→ **PROBLEM DESCRIPTION**
How many lines in the records below contain the string "address"? Answer with the number alone.

→ **GIVEN DATA**
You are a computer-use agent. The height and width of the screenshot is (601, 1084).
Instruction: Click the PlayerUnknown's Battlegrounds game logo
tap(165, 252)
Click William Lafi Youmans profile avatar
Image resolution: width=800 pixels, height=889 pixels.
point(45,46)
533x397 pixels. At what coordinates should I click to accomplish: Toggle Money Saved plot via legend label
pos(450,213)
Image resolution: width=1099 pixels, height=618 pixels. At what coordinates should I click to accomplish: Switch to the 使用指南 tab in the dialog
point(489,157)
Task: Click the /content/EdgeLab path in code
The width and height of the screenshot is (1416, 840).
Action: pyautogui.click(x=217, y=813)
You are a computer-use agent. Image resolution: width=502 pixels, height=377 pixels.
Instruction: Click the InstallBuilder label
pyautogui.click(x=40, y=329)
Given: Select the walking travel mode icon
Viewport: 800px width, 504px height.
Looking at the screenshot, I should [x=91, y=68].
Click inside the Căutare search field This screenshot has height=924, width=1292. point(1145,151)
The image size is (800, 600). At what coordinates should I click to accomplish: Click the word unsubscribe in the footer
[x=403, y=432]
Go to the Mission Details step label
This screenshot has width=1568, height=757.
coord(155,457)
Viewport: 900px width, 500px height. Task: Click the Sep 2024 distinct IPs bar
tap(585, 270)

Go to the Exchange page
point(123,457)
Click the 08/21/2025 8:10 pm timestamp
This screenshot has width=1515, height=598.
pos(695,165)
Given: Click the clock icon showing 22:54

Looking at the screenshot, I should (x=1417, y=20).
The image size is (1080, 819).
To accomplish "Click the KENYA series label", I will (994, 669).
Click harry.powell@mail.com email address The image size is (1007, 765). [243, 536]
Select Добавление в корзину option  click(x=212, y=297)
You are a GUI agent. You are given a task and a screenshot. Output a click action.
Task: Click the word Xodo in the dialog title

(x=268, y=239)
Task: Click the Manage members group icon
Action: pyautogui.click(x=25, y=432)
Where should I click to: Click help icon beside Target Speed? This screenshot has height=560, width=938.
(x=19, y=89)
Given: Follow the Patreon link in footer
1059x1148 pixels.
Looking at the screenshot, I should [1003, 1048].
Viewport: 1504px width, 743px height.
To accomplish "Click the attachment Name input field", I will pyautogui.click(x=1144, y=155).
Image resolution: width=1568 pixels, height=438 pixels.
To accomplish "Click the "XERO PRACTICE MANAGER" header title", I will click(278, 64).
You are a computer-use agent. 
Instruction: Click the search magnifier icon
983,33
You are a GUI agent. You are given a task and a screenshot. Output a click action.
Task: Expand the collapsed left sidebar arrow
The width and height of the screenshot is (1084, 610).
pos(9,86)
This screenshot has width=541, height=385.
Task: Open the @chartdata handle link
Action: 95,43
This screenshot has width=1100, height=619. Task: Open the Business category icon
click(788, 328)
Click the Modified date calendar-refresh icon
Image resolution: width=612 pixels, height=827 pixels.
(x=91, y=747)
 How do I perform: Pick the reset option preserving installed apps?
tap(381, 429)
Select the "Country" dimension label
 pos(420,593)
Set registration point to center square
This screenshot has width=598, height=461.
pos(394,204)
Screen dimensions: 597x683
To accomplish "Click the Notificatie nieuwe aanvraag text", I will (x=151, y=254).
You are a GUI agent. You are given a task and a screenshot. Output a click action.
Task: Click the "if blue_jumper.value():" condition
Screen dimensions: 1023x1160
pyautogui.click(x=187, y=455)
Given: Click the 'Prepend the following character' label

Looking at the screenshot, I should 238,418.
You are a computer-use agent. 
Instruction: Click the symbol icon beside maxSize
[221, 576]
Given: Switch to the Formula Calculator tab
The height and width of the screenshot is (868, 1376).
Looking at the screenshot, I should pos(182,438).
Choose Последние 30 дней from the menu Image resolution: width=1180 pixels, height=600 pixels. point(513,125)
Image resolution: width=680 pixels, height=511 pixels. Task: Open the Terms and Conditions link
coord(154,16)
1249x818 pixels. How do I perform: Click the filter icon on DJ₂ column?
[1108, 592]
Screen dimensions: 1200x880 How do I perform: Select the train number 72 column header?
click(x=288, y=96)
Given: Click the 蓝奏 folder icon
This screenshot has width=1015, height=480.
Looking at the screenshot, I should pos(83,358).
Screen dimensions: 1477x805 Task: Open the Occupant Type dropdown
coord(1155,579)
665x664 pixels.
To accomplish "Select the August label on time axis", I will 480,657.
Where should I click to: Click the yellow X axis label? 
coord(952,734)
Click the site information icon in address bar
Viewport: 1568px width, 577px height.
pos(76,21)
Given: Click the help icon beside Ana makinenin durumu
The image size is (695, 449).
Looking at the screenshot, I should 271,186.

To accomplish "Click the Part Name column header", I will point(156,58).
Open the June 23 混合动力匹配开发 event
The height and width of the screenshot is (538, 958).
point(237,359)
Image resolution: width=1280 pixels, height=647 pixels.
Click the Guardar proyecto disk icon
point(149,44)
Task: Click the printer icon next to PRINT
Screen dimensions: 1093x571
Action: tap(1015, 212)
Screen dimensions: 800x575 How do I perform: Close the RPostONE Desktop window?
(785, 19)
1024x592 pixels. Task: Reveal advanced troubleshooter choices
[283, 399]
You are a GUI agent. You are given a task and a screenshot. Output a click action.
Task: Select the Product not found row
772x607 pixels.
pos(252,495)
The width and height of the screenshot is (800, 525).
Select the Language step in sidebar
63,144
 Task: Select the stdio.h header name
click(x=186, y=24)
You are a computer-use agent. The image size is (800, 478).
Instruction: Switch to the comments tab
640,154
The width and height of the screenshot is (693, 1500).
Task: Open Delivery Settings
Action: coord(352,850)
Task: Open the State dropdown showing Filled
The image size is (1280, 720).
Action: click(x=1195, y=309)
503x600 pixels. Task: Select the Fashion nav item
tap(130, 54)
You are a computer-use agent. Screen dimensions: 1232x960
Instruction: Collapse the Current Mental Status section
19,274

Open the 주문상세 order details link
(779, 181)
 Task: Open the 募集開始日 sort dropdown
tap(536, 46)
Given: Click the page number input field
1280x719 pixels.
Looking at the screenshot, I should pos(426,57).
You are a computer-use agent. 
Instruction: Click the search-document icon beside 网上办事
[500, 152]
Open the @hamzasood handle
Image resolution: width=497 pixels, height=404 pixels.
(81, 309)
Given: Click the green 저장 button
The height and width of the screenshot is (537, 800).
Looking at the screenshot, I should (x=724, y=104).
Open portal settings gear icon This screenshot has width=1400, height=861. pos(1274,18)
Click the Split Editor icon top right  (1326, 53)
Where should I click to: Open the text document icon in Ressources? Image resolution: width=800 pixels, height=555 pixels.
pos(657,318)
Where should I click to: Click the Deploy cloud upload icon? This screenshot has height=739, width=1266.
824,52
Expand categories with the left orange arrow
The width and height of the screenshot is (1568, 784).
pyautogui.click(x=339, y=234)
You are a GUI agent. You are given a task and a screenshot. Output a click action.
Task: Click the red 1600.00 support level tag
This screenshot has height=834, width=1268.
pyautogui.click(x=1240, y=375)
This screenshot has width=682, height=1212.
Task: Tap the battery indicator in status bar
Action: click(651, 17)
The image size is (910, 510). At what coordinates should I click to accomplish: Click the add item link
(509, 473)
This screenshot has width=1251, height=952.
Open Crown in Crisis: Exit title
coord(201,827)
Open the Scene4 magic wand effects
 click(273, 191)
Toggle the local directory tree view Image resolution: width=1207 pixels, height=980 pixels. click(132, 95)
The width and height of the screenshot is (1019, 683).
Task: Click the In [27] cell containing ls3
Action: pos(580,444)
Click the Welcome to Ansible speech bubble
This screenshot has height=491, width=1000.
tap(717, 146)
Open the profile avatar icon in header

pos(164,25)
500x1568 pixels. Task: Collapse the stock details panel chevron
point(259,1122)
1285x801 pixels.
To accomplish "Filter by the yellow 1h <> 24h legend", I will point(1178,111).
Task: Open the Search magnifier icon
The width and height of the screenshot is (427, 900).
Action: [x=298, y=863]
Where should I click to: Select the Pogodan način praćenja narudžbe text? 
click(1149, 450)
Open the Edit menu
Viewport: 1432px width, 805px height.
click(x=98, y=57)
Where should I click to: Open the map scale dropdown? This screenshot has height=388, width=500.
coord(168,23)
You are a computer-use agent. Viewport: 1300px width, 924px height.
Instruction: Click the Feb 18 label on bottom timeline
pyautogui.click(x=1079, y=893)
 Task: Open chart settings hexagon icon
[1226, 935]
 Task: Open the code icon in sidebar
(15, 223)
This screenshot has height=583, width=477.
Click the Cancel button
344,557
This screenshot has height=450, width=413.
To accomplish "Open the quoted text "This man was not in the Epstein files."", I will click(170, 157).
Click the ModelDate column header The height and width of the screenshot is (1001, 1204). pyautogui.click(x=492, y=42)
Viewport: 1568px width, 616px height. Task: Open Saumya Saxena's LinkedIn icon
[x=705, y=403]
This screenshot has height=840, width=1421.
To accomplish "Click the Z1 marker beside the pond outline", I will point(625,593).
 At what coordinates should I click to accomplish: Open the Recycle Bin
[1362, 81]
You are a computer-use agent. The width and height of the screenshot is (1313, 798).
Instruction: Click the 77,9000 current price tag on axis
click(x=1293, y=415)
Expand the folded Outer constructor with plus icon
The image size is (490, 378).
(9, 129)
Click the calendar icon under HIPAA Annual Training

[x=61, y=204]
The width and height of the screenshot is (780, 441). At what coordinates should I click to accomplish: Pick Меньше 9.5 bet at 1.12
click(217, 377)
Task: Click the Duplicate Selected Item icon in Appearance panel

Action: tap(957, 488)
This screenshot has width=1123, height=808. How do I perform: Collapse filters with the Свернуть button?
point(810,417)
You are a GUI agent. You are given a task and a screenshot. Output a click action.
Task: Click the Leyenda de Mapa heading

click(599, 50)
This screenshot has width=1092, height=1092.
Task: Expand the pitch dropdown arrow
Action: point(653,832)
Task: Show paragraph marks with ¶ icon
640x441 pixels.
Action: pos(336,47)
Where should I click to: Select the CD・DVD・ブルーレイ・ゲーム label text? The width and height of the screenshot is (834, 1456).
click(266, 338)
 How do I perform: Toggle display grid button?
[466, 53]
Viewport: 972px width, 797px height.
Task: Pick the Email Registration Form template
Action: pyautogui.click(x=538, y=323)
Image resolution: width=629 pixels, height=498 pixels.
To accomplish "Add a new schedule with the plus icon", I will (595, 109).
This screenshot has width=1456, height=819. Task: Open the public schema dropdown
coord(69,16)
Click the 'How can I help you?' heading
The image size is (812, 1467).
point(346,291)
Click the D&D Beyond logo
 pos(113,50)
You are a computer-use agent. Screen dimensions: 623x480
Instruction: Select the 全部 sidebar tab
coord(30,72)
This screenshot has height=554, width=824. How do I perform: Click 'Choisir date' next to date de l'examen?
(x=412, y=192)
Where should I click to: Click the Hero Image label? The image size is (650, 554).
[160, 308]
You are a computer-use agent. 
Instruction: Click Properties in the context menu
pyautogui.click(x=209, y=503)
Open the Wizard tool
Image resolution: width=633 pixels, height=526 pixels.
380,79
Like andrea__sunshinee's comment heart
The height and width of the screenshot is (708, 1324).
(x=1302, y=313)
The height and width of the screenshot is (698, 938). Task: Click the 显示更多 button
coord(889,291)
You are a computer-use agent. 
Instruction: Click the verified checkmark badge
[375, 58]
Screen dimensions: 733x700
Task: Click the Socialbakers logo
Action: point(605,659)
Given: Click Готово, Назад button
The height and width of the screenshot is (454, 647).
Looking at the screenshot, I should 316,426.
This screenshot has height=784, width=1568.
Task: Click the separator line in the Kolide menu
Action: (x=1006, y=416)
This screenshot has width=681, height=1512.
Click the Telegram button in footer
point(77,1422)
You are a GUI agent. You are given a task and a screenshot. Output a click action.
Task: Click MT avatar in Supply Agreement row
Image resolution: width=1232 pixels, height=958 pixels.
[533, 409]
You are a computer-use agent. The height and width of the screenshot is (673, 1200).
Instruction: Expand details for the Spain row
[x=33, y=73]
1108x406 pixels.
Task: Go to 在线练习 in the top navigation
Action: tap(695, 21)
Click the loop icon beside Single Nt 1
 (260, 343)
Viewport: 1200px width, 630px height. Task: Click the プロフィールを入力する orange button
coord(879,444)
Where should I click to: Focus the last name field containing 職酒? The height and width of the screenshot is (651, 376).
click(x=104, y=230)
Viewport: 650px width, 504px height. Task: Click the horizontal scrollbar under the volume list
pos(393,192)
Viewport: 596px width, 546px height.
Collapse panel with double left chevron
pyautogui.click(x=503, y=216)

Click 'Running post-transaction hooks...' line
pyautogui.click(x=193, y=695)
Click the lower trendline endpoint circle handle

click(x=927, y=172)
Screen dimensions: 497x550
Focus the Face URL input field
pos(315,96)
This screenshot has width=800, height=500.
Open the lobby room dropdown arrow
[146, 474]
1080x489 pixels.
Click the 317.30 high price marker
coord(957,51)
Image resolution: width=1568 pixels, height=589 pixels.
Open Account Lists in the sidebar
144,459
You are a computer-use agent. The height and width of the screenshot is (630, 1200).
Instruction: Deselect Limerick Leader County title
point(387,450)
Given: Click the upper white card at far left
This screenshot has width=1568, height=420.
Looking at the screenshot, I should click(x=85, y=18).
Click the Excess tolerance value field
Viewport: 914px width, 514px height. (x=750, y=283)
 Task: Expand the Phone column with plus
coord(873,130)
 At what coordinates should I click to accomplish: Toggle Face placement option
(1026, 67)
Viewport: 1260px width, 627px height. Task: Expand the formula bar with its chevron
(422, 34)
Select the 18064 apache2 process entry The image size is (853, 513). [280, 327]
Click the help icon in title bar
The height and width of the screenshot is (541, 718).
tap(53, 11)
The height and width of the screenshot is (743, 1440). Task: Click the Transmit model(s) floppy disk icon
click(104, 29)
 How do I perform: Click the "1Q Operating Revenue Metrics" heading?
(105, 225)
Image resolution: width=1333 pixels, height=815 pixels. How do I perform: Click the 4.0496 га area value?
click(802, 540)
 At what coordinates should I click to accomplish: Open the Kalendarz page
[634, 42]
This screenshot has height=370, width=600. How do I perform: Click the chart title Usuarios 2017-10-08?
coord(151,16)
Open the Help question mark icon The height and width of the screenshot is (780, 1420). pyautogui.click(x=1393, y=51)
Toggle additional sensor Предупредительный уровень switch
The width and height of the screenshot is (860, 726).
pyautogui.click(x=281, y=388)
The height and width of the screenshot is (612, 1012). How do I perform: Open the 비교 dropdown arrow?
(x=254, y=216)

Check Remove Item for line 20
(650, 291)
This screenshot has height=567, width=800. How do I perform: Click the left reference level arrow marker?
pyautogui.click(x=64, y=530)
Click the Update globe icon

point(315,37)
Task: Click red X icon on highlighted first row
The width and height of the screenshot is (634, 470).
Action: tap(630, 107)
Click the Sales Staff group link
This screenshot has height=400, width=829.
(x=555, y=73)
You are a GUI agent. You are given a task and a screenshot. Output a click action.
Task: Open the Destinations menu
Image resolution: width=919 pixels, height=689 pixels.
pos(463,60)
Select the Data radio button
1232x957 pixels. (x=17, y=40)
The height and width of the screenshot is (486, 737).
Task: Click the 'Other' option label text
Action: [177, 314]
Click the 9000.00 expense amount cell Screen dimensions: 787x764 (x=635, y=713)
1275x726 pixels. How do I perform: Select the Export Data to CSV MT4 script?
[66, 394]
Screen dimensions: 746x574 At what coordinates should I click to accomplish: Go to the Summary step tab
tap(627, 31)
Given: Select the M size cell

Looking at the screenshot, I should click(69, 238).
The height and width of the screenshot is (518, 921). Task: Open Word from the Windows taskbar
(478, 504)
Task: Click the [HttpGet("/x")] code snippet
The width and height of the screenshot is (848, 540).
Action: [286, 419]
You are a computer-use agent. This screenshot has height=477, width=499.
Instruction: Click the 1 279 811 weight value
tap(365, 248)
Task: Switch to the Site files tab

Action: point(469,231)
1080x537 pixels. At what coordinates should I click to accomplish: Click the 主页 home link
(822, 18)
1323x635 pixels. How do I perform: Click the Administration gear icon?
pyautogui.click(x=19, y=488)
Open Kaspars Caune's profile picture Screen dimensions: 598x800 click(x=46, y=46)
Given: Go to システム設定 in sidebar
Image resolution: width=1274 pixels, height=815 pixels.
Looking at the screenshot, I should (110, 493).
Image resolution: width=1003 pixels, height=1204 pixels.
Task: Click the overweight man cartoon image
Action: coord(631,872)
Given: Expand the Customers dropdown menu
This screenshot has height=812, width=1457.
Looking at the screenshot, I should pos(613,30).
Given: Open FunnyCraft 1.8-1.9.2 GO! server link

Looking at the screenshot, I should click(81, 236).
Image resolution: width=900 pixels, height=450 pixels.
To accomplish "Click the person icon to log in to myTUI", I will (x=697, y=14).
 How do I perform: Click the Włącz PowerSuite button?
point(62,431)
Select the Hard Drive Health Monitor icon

→ **ANSWER FOR THE TASK**
2